MOBIL-MOBIL BERUSIA LEBIH DARI 10 TAHUN BELUM TENTU EMISI GAS BUANGNYA BURUK
Selain
memperluas rekayasa lalu lintas Ganjil-genap (Gage), melalui Instruksi Gubernur (Ingub) DKI Jakarta, juga mewacanakan membatasi kendaraan yang usianya lebih dari 10 tahun beredar di Ibukota. Hal ini bagian dari upaya Pemprov DKI Jakarta memperbaiki kualitas udara Jakarta. Sebenarnya, bukan kali ini saja wacana tersebut disuarakan.
Tujuannya tentu patut diapresiasi. Namun ada sejumlah hal yang menjadi catatan dan menimbulkan pro-kontra. Pasalnya, Pemprov DKI Jakarta dianggap masih belum memberikan pilihan yang ideal sebagai peralihan moda transportasi berserta infrastrukturnya. Waktu tempuh yang belum terukur serta standar pelayanan angkutan kota yang belum optimal.
Ada baiknya untuk fokus saja pada law enforcement berupa pengujian emisi gas buang. Yang hingga kini jumlah bengkel pengujiannya harus ditambah. Sehingga jelas aturan mainnya, jika mobil-mobil melampaui ambang batas emisi gas buang akan dikenakan sanksi. Kemudian yang emisinya rendah diberikan reward.
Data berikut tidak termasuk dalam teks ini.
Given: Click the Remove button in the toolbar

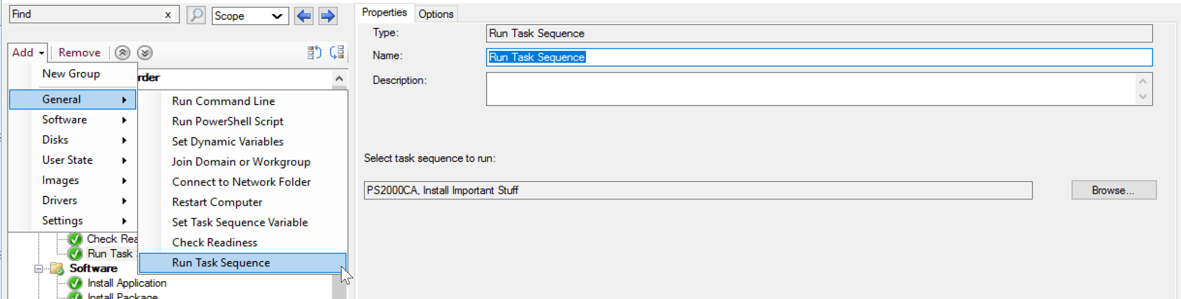Looking at the screenshot, I should [x=78, y=52].
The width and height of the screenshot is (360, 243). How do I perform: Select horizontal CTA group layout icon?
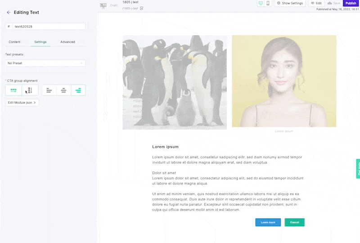[14, 90]
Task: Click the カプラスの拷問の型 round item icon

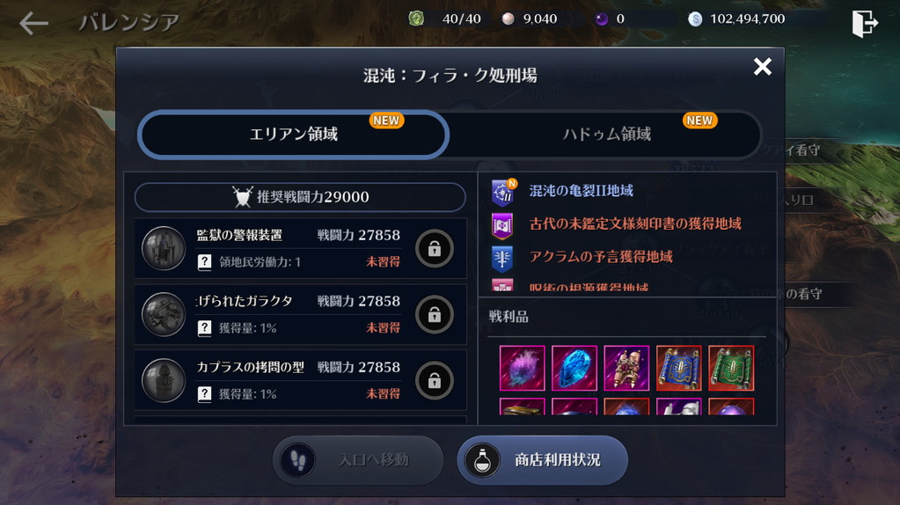Action: pyautogui.click(x=164, y=380)
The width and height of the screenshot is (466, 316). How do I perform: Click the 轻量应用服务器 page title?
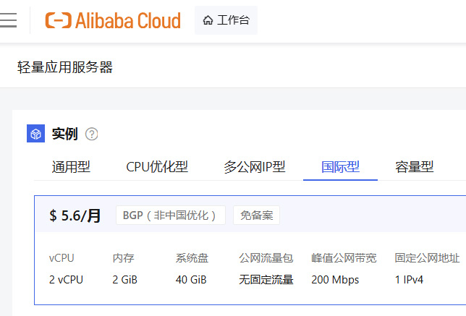65,67
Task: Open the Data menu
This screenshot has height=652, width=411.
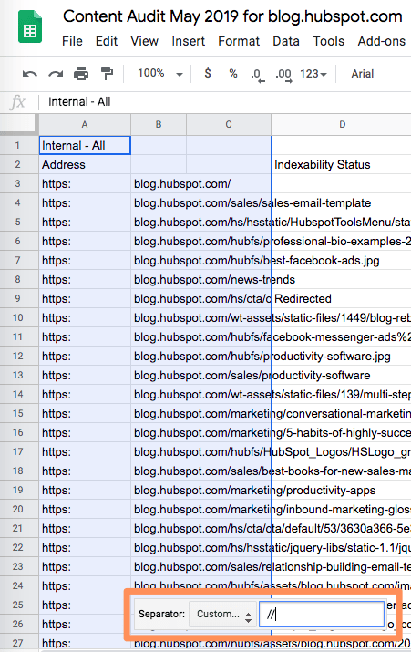Action: 286,41
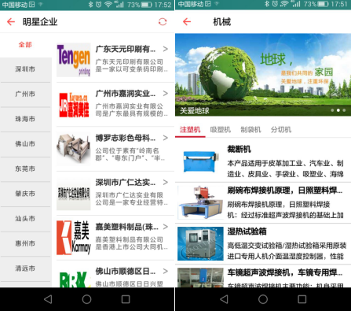The width and height of the screenshot is (351, 311).
Task: Expand the 广州市嘉润实业 entry chevron
Action: pos(166,94)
Belum lagi kalau bicara soal Pola Transportasi Makro (PTM) terkait integrasi transportasi di Jakarta yang baru sebatas memindahkan orang ke tengah kota saja. Belum mencakup kawasan Jabodetabek. Padahal lebih banyak pekerja yang justru mobilitasnya dari daerah penyangga Jakarta.
Patut dicatat juga, mobil-mobil dengan usia lebih dari 10 tahun tidak semuanya punya emisi buruk. Mesin mobil yang dirawat dengan baik akan punya emisi yang bagus.
Sehingga pembatasan usia kendaraan dinilai hanya bersifat punishment tanpa disertai reward sebagai kompensasi. Padahal mobil- mobil pribadi berusia 10 tahun juga sama-sama membayar pajak. Atas dasar itu, patut dipertanyakan apakah kebijakan tersebut sebagai solusi, atau justru merupakan diskriminasi?